* Source
────────────────────────────────────────

Monday, September 16, 2019

End of the Megafauna



Megafauna are animal species that can grow to weigh more than 100 pounds (44 kg).  Our hominin ancestors emerged in Mother Africa maybe four million years ago.  They walked upright on two legs, and eventually learned how to kindle fire, and hunt large game.  These ancestors have been suspected of influencing the extinctions of some African megafauna that occurred between about 2.5 and 1.4 million years ago.

Much later, after Homo sapiens emerged, many more species of megafauna disappeared.  These extinctions happened on the five continents outside of Africa, mostly between 50,000 and 12,000 years ago.  The term “megafauna extinction” usually refers to this era, when humans were colonizing the planet, and feasting on large herbivores.  Questions about the cause of these extinctions have inspired many theories, more than a little screechy controversy, and a few bloody noses.

────────────────────────────────────────

* Supplied information
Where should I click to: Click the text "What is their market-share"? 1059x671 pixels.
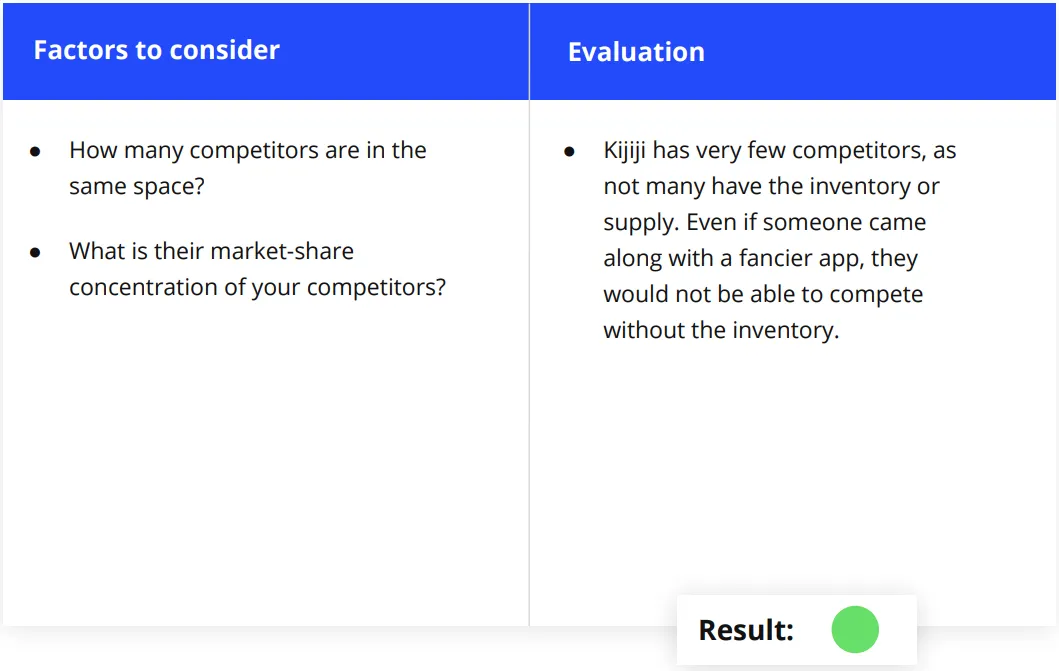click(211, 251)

────────────────────────────────────────

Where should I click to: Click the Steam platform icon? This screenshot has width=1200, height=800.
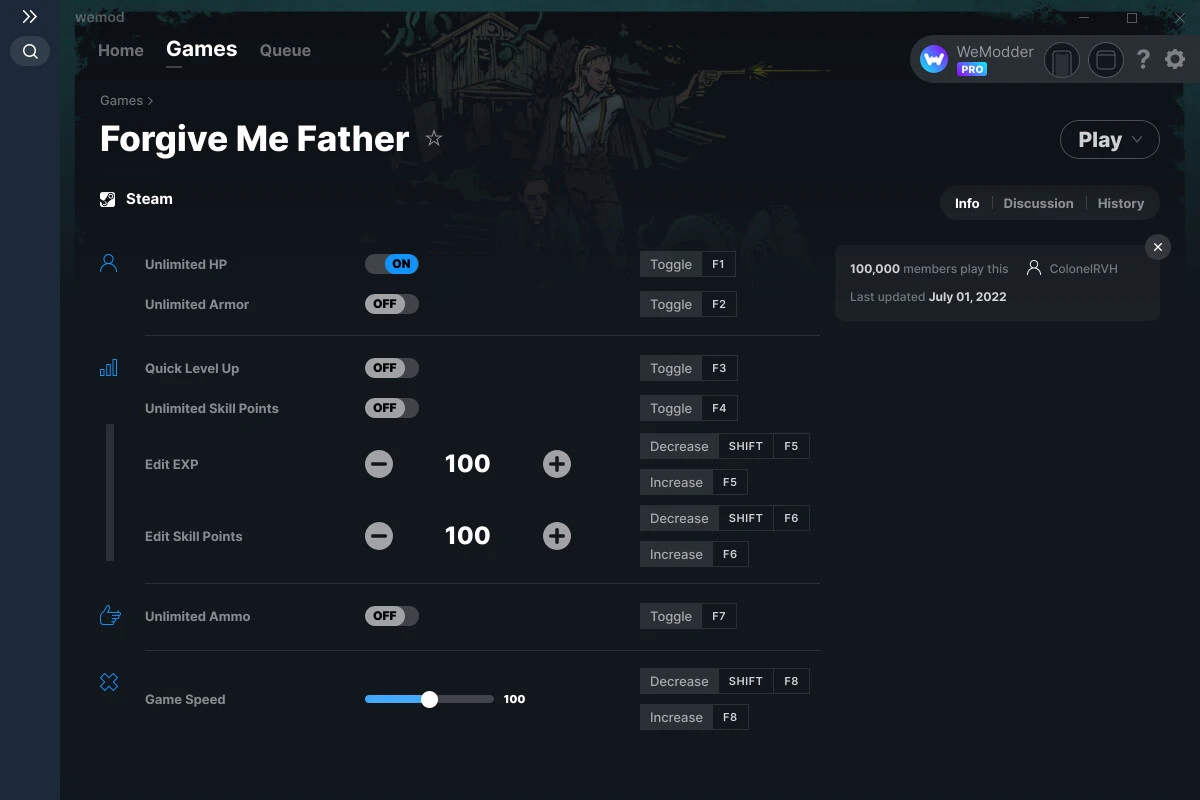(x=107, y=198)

────────────────────────────────────────

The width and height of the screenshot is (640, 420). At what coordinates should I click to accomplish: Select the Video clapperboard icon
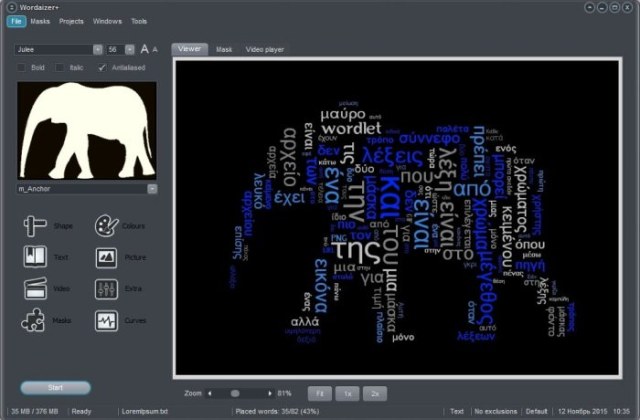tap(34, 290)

────────────────────────────────────────

* Work instructions
a. In the text on the end of the megafauna, how heavy must an animal species be able to grow to count as megafauna?
b. Using the text on the end of the megafauna, explain which era the term "megafauna extinction" usually refers to and what humans were doing then.

* The answers
a. More than 100 pounds (44 kg).

b. The term usually refers to the era after Homo sapiens emerged, mostly between 50,000 and 12,000 years ago, when many megafauna species disappeared on the five continents outside of Africa. During that era, humans were colonizing the planet and feasting on large herbivores.